▶ EXERCISE AIM
Can you print the data exactly and leave out each image?

SOURCE DATA: Begin

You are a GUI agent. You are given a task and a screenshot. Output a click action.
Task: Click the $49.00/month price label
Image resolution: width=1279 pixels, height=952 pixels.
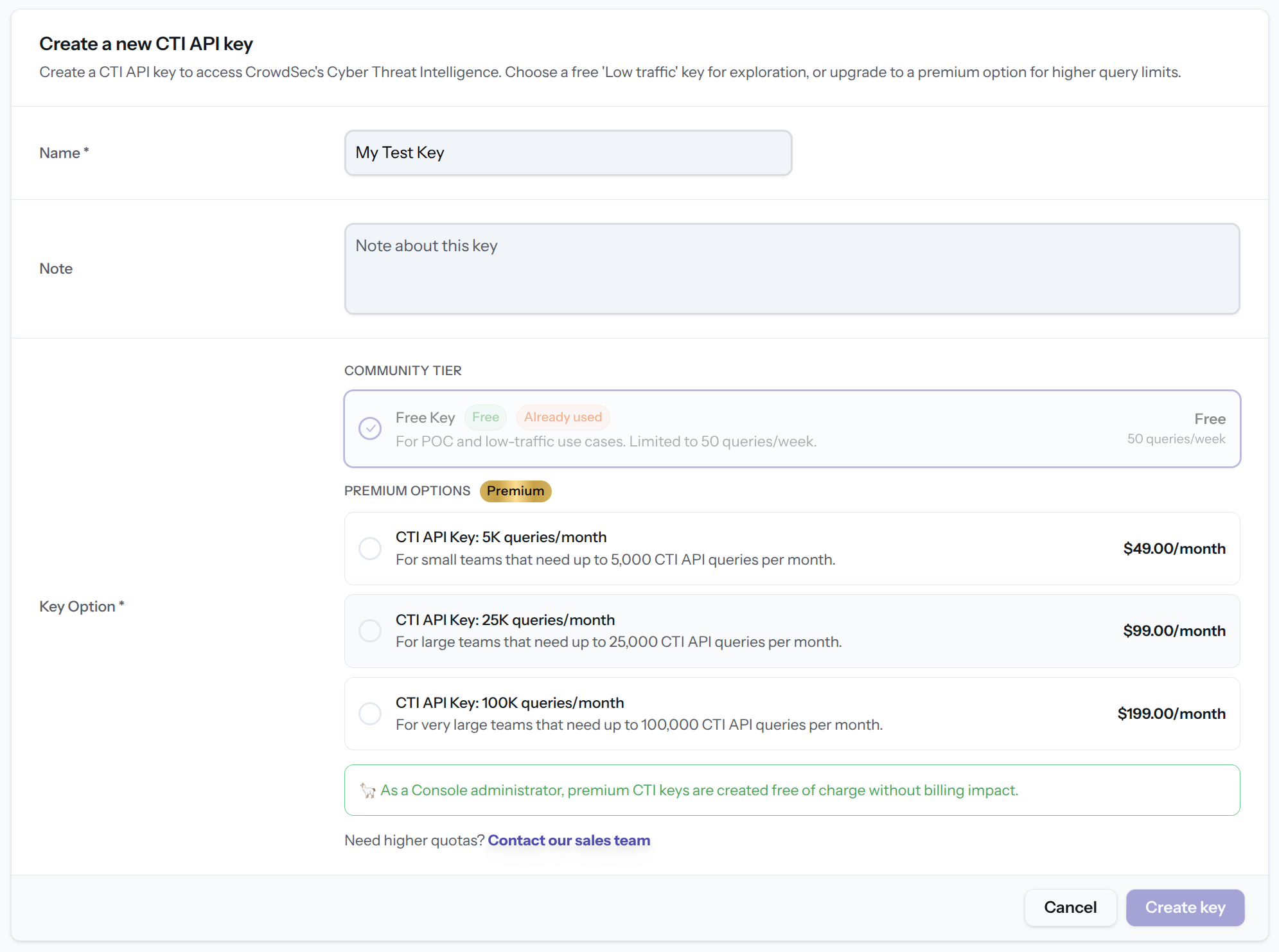(1174, 549)
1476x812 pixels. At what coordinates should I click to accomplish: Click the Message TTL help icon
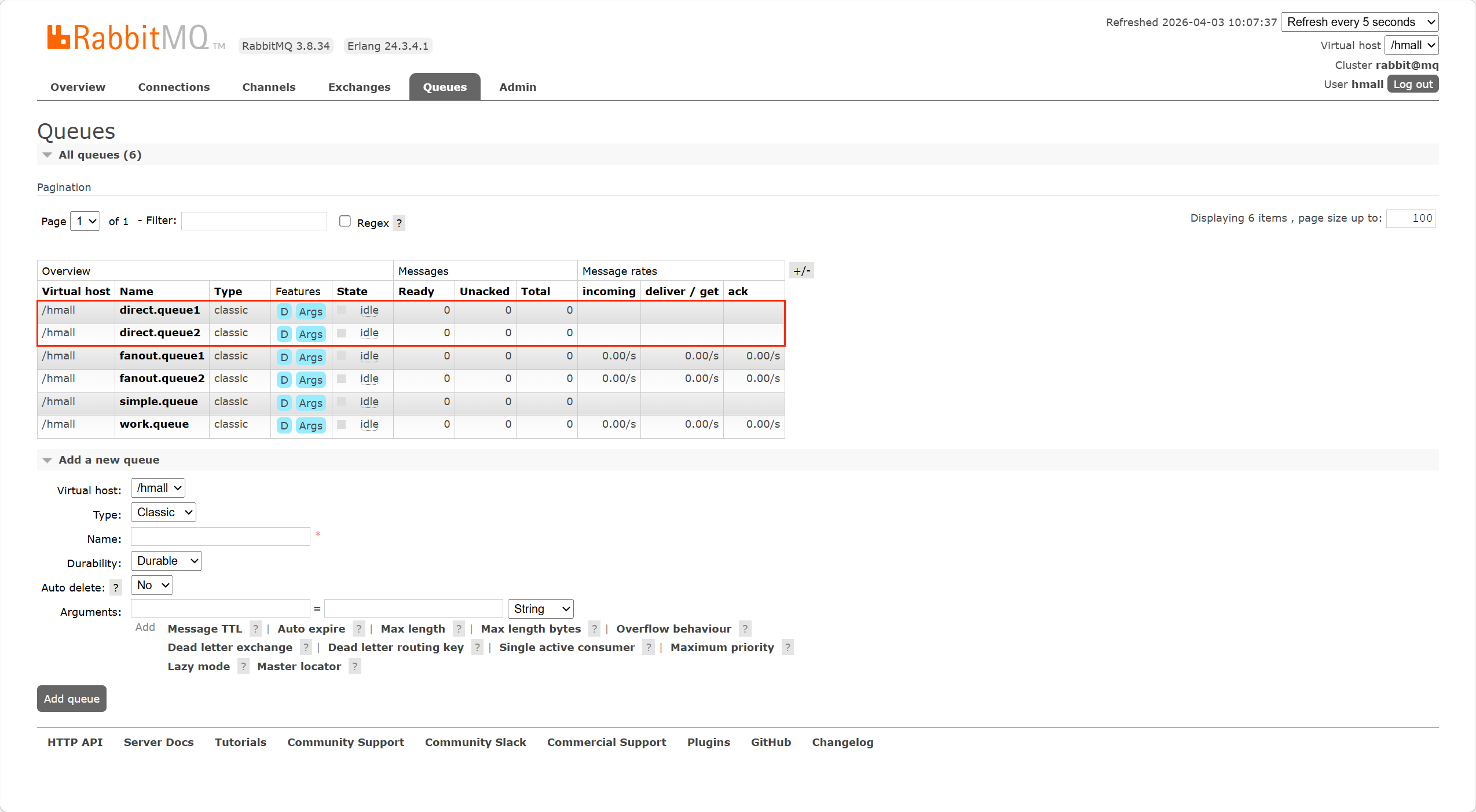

SOURCE DATA: End

▶ YOUR RESPONSE
You are a GUI agent. You are given a task and a screenshot. Output a click action.
Task: Click the $49.00/month price label
Image resolution: width=1279 pixels, height=952 pixels.
(1174, 549)
1476x812 pixels. At what coordinates should I click to accomplish: Click the Message TTL help icon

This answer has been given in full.